この世の果ての時空で、地球と惑星テラが衝突を繰り返していた。互いに食い込み、離れ、壊れていく様子が手に取るように見える。
ペトロの神殿とエドの広場から仲間の悲鳴が聞こえた。ペトロの脳裏にみんなと過ごした記憶が蘇る。
××
「ジャン!」ペトロのスマホが鳴った。
「ペトロ、助けて!」マリエのメッセージが現れ、消えていった。
××
ペトロは太陽神から譲り受けた力のすべてを掌に込め、双子の惑星に向かって放った。それは宇宙の始まりのときに生まれ出た小さな光の束。二つの惑星は光に包まれて優しく触れあい、交錯し、戯れ、愛し合いながら一つに融合していく。
風が舞い、海が沸き立ち、山が盛り上がった。 いにしえの大自然が、あるべきところにその青い姿を現した。 古い命が蘇り、新しい形が生まれ出ていく。
この世の果ての中学校最終章“お腹が減ったママとパパと先生たち”
気がつくと、マリエは柔らかい光に包まれて、校庭の芝生の上に放り出されていた。ペトロの神殿はかき消え、空に消えていったはずの校舎が姿を現した。
学校から細い道が丘の上の教会に続いている。丘の先には緑の森が拡がり、その遠い先には山の峰々が青く聳えていた。
マリエは立ち上がり、空を見上げ、風を吸い込んだ。靴を脱ぎ捨て、裸足になって咲良と裕大と緑の芝生の上を駆けた。それから抱き合って、笑って、泣いた。
「お腹減らない?」
校庭の隅でペトロのママがマリエのママに聞いた。
「なんだかペコペコ。こんなに空いたの、何年ぶりかしら?」
そう言って、二人は顔を見合わせた。
それから、掌でお互いの顔を勢いよく叩き合った。
「痛い!」
二人のほっぺたが、赤くはれ上がった。
「これって?」
ペトロのママが呟く。
「 “生身”の反応!」
マリエのママが答えた。
“もしかして・・・私たち・・・蘇った?”
「キャッ!」二人が大きな悲鳴を上げた。
悲鳴を聞きつけて、二人の周りにママとパパ達が集まった。
顔を見合わせて、ほっぺたを叩き合った。
「腹減ったー!」パパ達が叫んで、ママ達の上に倒れこみ、みんなで芝生の上を転げ回った。

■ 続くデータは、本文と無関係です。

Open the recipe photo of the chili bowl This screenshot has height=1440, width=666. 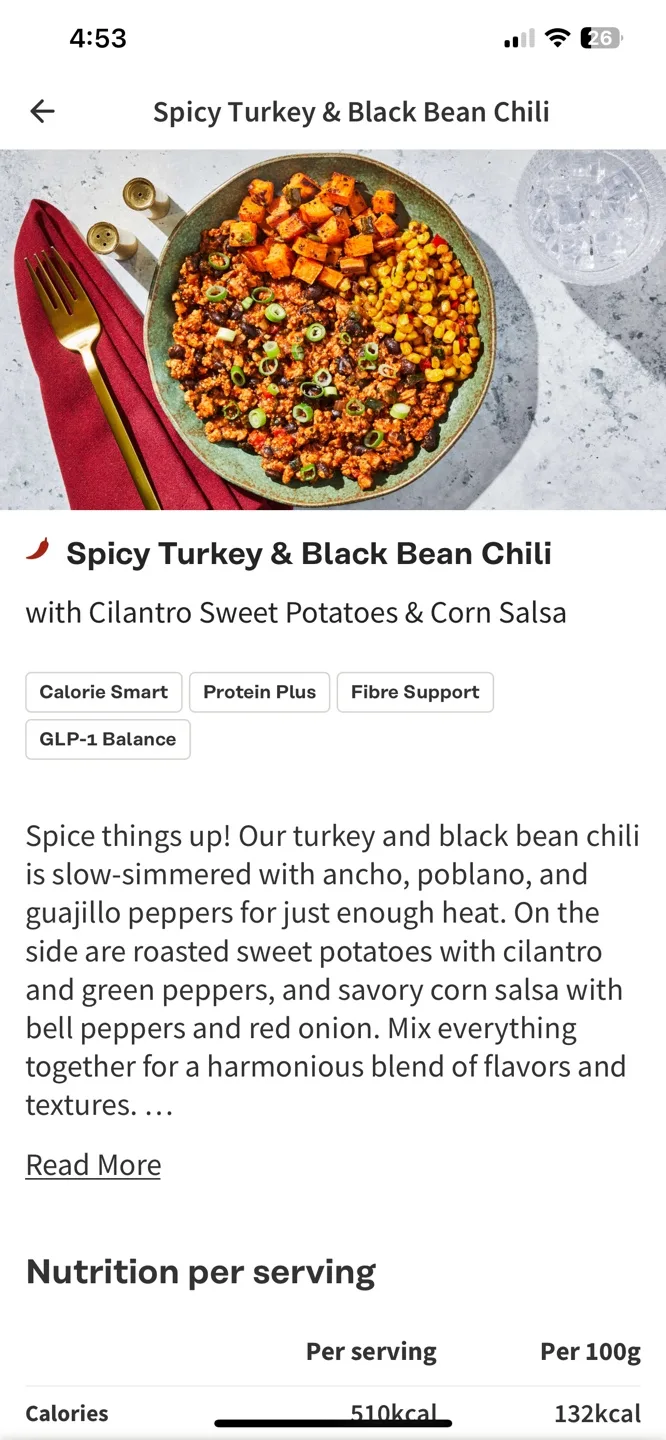pyautogui.click(x=333, y=330)
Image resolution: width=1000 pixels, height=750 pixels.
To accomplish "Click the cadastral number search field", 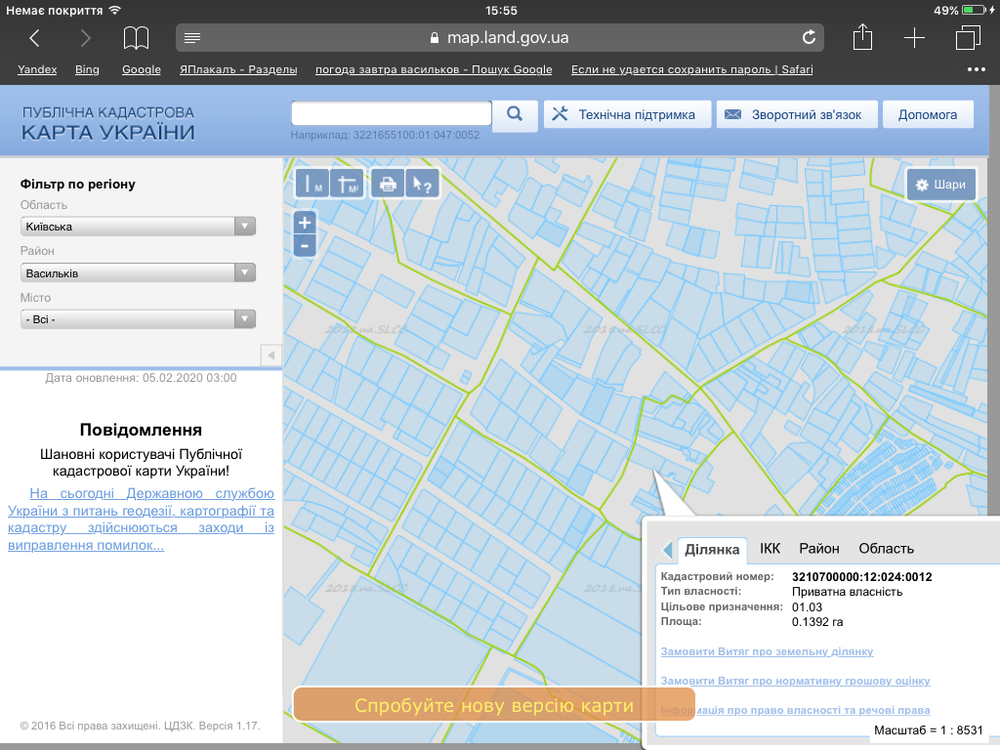I will click(391, 114).
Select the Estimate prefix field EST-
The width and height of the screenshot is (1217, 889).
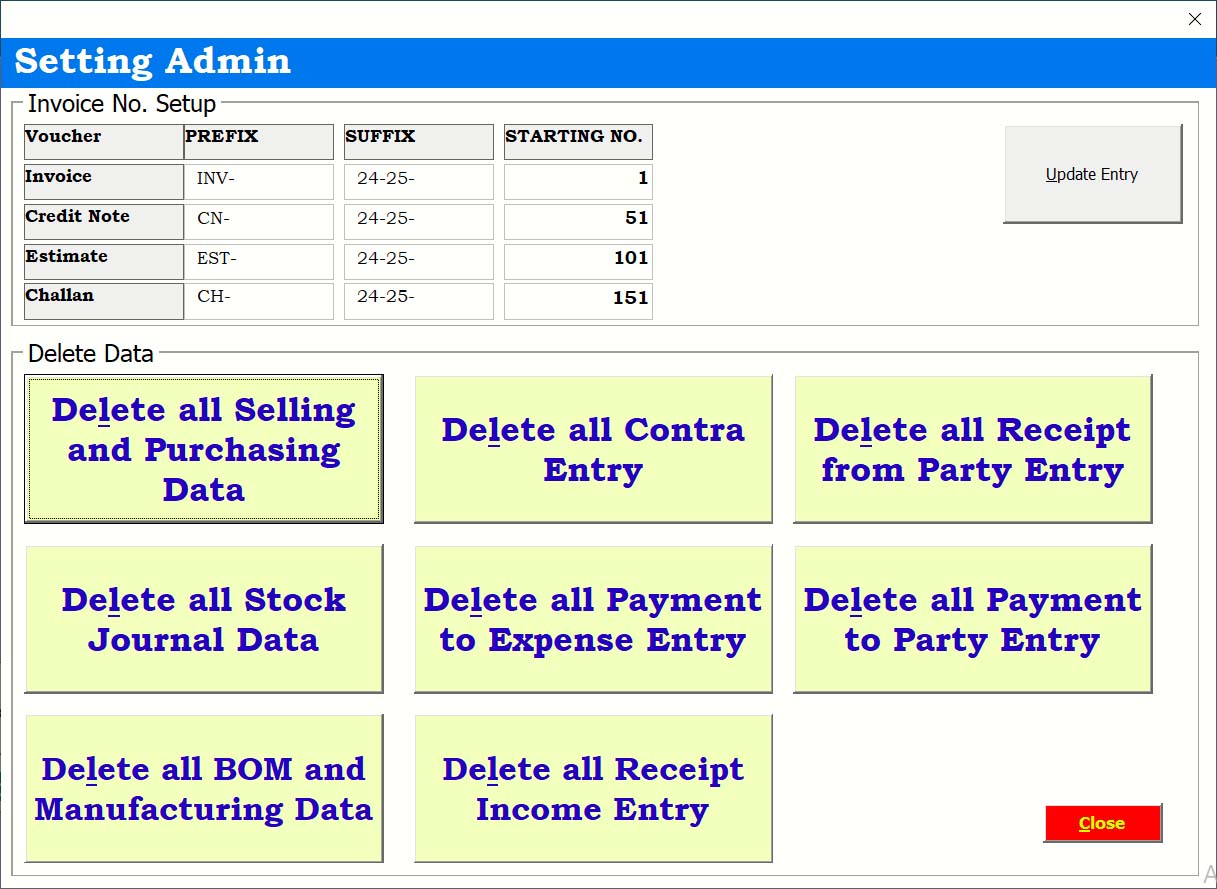click(259, 261)
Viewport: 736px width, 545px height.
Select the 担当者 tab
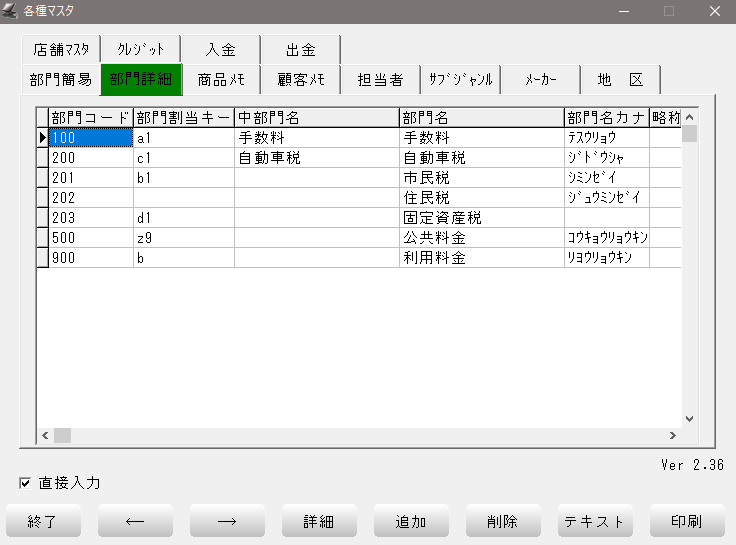(380, 80)
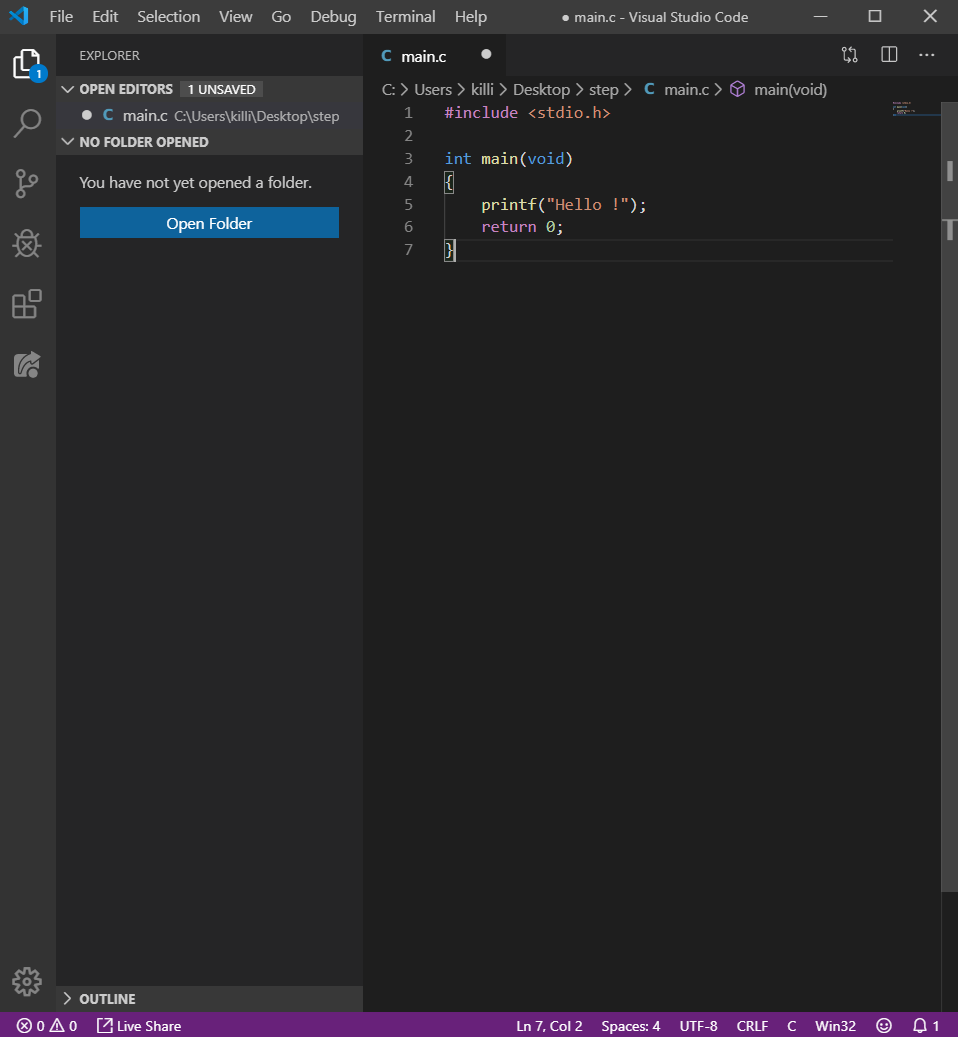Expand the Outline section
This screenshot has width=958, height=1037.
pyautogui.click(x=68, y=998)
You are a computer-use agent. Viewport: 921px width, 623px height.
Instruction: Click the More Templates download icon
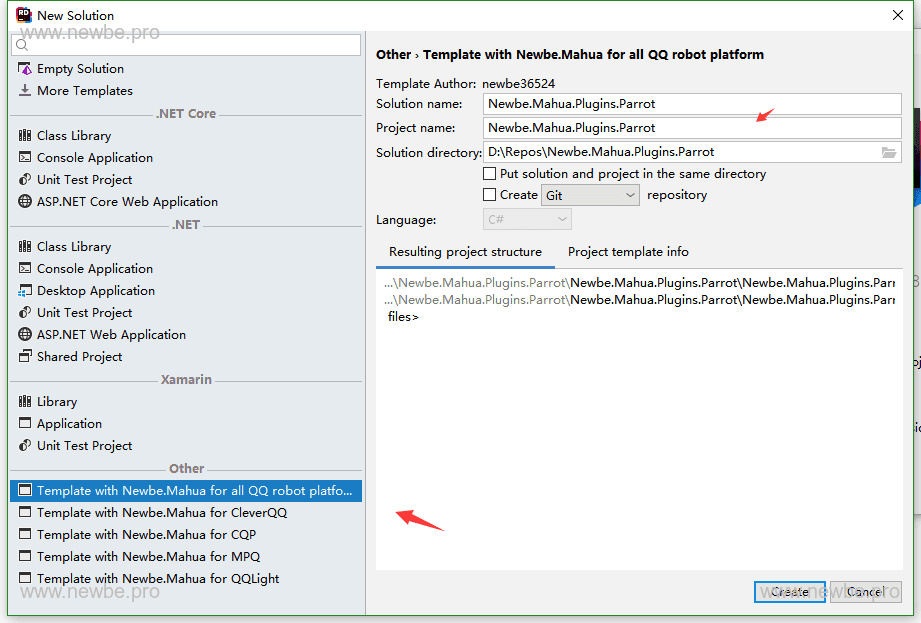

突き抜けるように青い空から、銀色に輝く小さな宇宙艇が揺れながら姿を現した。宇宙艇は校庭の砂場にたどり着いた。扉を開けて、ハル先生がタラップを駆け降りて来る。校庭を見回して、校舎から走り出してきたカレル教授を見つけ、抱きついていった。
「お帰りハル! あれっ! ナノコンはどうした?」
カレル教授が目を丸くして聞く。
“ハルがナノコンを抱えていない。ナノコン無しではハルは存在しない”
「命より大事なハルのナノコン、宇宙に飛ばされたとき失くしちゃったみたい」
ハル先生がさらりと言う。
ハル先生とカレル教授はしばらくじっと見つめ合った。そこにはハル少女とカレル少年がいた。
「もう計算やーめた」
一言ハル先生が言って、カレル教授に長いキスをした。教授のハットが宙に飛んだ。
匠とエーヴァが宇宙艇から下りてきた。待ち構えていた咲良、マリエ、裕大の三人が二人を取り囲んだ。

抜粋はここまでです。